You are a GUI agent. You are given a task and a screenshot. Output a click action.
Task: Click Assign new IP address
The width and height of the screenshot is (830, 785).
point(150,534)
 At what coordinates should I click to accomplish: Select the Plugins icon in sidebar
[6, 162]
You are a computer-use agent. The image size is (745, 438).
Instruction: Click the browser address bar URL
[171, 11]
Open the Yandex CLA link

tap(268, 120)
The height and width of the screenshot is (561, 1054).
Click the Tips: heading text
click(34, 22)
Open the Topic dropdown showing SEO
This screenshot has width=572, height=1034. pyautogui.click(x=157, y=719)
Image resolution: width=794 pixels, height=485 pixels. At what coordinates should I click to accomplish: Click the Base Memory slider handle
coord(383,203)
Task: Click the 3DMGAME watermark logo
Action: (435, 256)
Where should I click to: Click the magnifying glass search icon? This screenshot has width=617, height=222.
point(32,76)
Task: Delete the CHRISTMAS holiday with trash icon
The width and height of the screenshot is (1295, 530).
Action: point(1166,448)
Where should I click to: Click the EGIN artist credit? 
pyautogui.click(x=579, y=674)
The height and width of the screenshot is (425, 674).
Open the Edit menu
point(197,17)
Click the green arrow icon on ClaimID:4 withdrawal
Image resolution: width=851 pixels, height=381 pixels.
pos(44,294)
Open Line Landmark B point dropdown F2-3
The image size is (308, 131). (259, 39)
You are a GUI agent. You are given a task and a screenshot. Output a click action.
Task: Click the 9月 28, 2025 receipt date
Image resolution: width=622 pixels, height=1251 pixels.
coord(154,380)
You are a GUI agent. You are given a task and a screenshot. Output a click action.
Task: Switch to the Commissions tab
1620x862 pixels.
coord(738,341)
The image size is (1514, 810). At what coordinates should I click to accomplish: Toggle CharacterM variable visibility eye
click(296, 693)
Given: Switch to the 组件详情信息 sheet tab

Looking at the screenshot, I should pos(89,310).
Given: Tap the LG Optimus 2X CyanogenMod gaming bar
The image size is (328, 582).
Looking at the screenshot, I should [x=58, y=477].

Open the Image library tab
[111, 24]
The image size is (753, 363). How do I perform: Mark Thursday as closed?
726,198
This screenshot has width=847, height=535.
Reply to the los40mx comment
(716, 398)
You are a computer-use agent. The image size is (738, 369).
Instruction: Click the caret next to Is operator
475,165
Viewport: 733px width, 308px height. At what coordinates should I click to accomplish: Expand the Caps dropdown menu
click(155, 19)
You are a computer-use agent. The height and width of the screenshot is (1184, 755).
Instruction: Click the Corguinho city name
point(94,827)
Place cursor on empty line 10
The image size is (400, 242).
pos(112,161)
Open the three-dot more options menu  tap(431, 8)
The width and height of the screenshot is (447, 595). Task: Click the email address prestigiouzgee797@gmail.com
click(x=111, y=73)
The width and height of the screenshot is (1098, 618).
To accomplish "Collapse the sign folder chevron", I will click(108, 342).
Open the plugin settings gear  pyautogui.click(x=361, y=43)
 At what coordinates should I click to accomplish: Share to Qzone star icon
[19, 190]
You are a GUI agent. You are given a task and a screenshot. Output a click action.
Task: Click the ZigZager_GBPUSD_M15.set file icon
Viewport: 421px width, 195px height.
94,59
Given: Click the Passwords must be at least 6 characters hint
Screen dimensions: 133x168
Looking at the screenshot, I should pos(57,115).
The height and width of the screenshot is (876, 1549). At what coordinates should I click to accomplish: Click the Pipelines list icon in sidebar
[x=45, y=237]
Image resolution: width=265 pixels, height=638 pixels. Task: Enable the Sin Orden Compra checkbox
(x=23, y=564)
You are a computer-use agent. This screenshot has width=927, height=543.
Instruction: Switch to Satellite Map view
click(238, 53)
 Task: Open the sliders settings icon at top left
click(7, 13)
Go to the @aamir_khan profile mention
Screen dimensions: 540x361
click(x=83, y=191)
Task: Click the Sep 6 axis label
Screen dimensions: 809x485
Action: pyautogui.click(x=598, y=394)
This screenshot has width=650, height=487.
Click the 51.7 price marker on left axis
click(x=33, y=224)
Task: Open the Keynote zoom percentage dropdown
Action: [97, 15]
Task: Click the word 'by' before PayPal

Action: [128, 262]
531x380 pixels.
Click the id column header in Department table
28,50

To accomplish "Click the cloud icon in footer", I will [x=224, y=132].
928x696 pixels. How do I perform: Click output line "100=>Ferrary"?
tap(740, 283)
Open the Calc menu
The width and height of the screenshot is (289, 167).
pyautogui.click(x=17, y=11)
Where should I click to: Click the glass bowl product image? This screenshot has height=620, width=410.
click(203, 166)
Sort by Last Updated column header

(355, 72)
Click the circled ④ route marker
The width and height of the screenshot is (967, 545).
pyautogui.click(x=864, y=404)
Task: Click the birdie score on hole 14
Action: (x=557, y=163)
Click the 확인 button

══════════════════════════════

▸ **WORK ORDER**
After locating the line that holds "Instruction: Switch to Satellite Map view", print it and each line after it through the end of the data, exactly as it stands.

▸ **ANSWER AREA**
Instruction: Switch to Satellite Map view
click(238, 53)
 Task: Open the sliders settings icon at top left
click(7, 13)
Go to the @aamir_khan profile mention
Screen dimensions: 540x361
click(x=83, y=191)
Task: Click the Sep 6 axis label
Screen dimensions: 809x485
Action: pyautogui.click(x=598, y=394)
This screenshot has width=650, height=487.
Click the 51.7 price marker on left axis
click(x=33, y=224)
Task: Open the Keynote zoom percentage dropdown
Action: [97, 15]
Task: Click the word 'by' before PayPal

Action: [128, 262]
531x380 pixels.
Click the id column header in Department table
28,50

To accomplish "Click the cloud icon in footer", I will [x=224, y=132].
928x696 pixels. How do I perform: Click output line "100=>Ferrary"?
tap(740, 283)
Open the Calc menu
The width and height of the screenshot is (289, 167).
pyautogui.click(x=17, y=11)
Where should I click to: Click the glass bowl product image? This screenshot has height=620, width=410.
click(203, 166)
Sort by Last Updated column header

(355, 72)
Click the circled ④ route marker
The width and height of the screenshot is (967, 545).
pyautogui.click(x=864, y=404)
Task: Click the birdie score on hole 14
Action: (x=557, y=163)
Click the 확인 button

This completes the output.